PASSAGE
▶
This type of solution is useful when the code in the child can't be modified.
int p[2];
pipe(p);
pid_t child = fork();
if (child == 0) {
close(p[1]); // close write end of pipe
setpgid(0, 0); // prevent ^C in parent from stopping this process
child = fork();
if (child == 0) {
close(p[0]); // close read end of pipe (don't need it here)
exec(...child process here...);
exit(1);
}
read(p[0], 1); // returns when parent exits for any reason
kill(child, 9);
exit(1);
}
There are two small caveats with this method:
If you deliberately kill the intermediate process, then the child won't be killed when the parent dies.
If the child exits before the parent, then the intermediate process will try to kill the original child pid, which could now refer to a different process. (This could be fixed with more code in the intermediate process.)
As an aside, the actual code I'm using is in Python. Here it is for completeness:
def run(*args):
(r, w) = os.pipe()
child = os.fork()
if child == 0:
os.close(w)
os.setpgid(0, 0)
child = os.fork()
if child == 0:
os.close(r)
os.execl(args[0], *args)
os._exit(1)
os.read(r, 1)
os.kill(child, 9)
os._exit(1)
os.close(r)
Does the child process have a pipe to/from the parent process? If so, you'd receive a SIGPIPE if writing, or get EOF when reading - these conditions could be detected.
I don't believe it's possible to guarantee that using only standard POSIX calls. Like real life, once a child is spawned, it has a life of its own.
It is possible for the parent process to catch most possible termination events, and attempt to kill the child process at that point, but there's always some that can't be caught.
For example, no process can catch a SIGKILL. When the kernel handles this signal it will kill the specified process with no notification to that process whatsoever.
To extend the analogy - the only other standard way of doing it is for the child to commit suicide when it finds that it no longer has a parent.
There is a Linux-only way of doing it with prctl(2) - see other answers.
This solution worked for me:
Pass stdin pipe to child - you don't have to write any data into the stream.
Child reads indefinitely from stdin until EOF. An EOF signals that the parent has gone.
This is foolproof and portable way to detect when the parent has gone. Even if parent crashes, OS will close the pipe.
This was for a worker-type process whose existence only made sense when the parent was alive.
Some posters have already mentioned pipes and kqueue. In fact you can also create a pair of connected Unix domain sockets by the socketpair() call. The socket type should be SOCK_STREAM.
Let us suppose you have the two socket file descriptors fd1, fd2. Now fork() to create the child process, which will inherit the fds. In the parent you close fd2 and in the child you close fd1. Now each process can poll() the remaining open fd on its own end for the POLLIN event. As long as each side doesn't explicitly close() its fd during normal lifetime, you can be fairly sure that a POLLHUP flag should indicate the other's termination (no matter clean or not). Upon notified of this event, the child can decide what to do (e.g. to die).
#include <unistd.h>
#include <stdlib.h>
#include <sys/types.h>
#include <sys/socket.h>
#include <poll.h>
#include <stdio.h>
int main(int argc, char ** argv)
◀
CHALLENGE 1
In the forum thread, rewrite the portion from "It is possible" up to and including "can't be caught.", changing "termination events" to "exit events".
CHALLENGE 2
Summarize the forum thread in three sentences.
CHALLENGE 3
Proceed with the forum thread about child processes from where it stops.

GIVEN DATA
▶
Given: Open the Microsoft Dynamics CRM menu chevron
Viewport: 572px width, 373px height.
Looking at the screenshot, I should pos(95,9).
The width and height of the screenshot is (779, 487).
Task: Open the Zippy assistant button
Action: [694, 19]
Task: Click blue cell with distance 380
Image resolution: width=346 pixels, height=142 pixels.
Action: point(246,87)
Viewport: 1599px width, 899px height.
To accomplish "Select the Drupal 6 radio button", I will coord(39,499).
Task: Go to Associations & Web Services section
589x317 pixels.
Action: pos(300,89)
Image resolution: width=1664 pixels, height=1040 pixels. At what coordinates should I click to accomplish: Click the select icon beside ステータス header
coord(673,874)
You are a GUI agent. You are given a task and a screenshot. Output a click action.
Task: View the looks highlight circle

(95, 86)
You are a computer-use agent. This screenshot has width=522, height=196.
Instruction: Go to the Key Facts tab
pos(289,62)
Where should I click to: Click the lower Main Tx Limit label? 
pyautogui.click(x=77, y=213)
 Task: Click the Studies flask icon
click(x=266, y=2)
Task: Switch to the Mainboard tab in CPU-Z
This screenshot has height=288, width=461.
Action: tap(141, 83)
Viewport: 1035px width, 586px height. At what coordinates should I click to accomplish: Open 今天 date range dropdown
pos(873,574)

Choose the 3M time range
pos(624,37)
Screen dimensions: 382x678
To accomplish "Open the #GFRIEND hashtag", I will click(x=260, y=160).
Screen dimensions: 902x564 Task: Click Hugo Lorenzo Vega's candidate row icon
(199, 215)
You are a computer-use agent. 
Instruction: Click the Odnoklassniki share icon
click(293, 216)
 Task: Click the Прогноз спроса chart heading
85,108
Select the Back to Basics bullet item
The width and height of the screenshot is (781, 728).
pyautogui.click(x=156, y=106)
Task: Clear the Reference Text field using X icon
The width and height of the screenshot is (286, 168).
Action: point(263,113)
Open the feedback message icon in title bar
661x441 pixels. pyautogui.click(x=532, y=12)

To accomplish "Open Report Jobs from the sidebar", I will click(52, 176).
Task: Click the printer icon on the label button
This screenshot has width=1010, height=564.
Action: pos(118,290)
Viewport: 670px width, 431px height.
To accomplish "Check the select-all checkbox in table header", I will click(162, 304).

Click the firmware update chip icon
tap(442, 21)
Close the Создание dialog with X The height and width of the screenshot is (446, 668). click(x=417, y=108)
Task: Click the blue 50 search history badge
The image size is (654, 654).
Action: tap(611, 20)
◀
RIGHT ANSWER 1
It is possible for the parent process to catch most possible exit events, and attempt to kill the child process at that point, but there's always some that can't be caught.

RIGHT ANSWER 2
The thread describes ways to make a child process end when its parent dies, including an intermediate process that reads from a pipe and kills the child once the parent exits, with code in C and Python. One answer says standard POSIX calls can't guarantee this because no process can catch SIGKILL, and it points to a Linux-only way using prctl(2). Other answers have the child read from a stdin pipe until EOF, or use a pair of connected Unix domain sockets from socketpair() and poll() for POLLHUP.

RIGHT ANSWER 3
{
int sv[2]; /* sv[0] for parent, sv[1] for child */
socketpair(AF_UNIX, SOCK_STREAM, 0, sv);
pid_t pid = fork();
if ( pid > 0 ) { /* parent */
close(sv[1]);
fprintf(stderr, "parent: pid = %d\n", getpid());
sleep(100);
exit(0);
} else { /* child */
close(sv[0]);
fprintf(stderr, "child: pid = %d\n", getpid());
struct pollfd mon;
mon.fd = sv[1];
mon.events = POLLIN;
poll(&mon, 1, -1);
if ( mon.revents & POLLHUP )
fprintf(stderr, "child: parent hung up\n");
exit(0);
}
}
You can try compiling the above proof-of-concept code, and run it in a terminal like ./a.out &. You have roughly 100 seconds to experiment with killing the parent PID by various signals, or it will simply exit. In either case, you should see the message "child: parent hung up".
Compared with the method using SIGPIPE handler, this method doesn't require trying the write() call.
This method is also symmetric, i.e. the processes can use the same channel to monitor each other's existence.
This solution calls only the POSIX functions. I tried this in Linux and FreeBSD. I think it should work on other Unixes but I haven't really tested.
See also:
unix(7) of Linux man pages, unix(4) for FreeBSD, poll(2), socketpair(2), socket(7) on Linux.
Install a trap handler to catch SIGINT, which kills off your child process if it's still alive, though other posters are correct that it won't catch SIGKILL.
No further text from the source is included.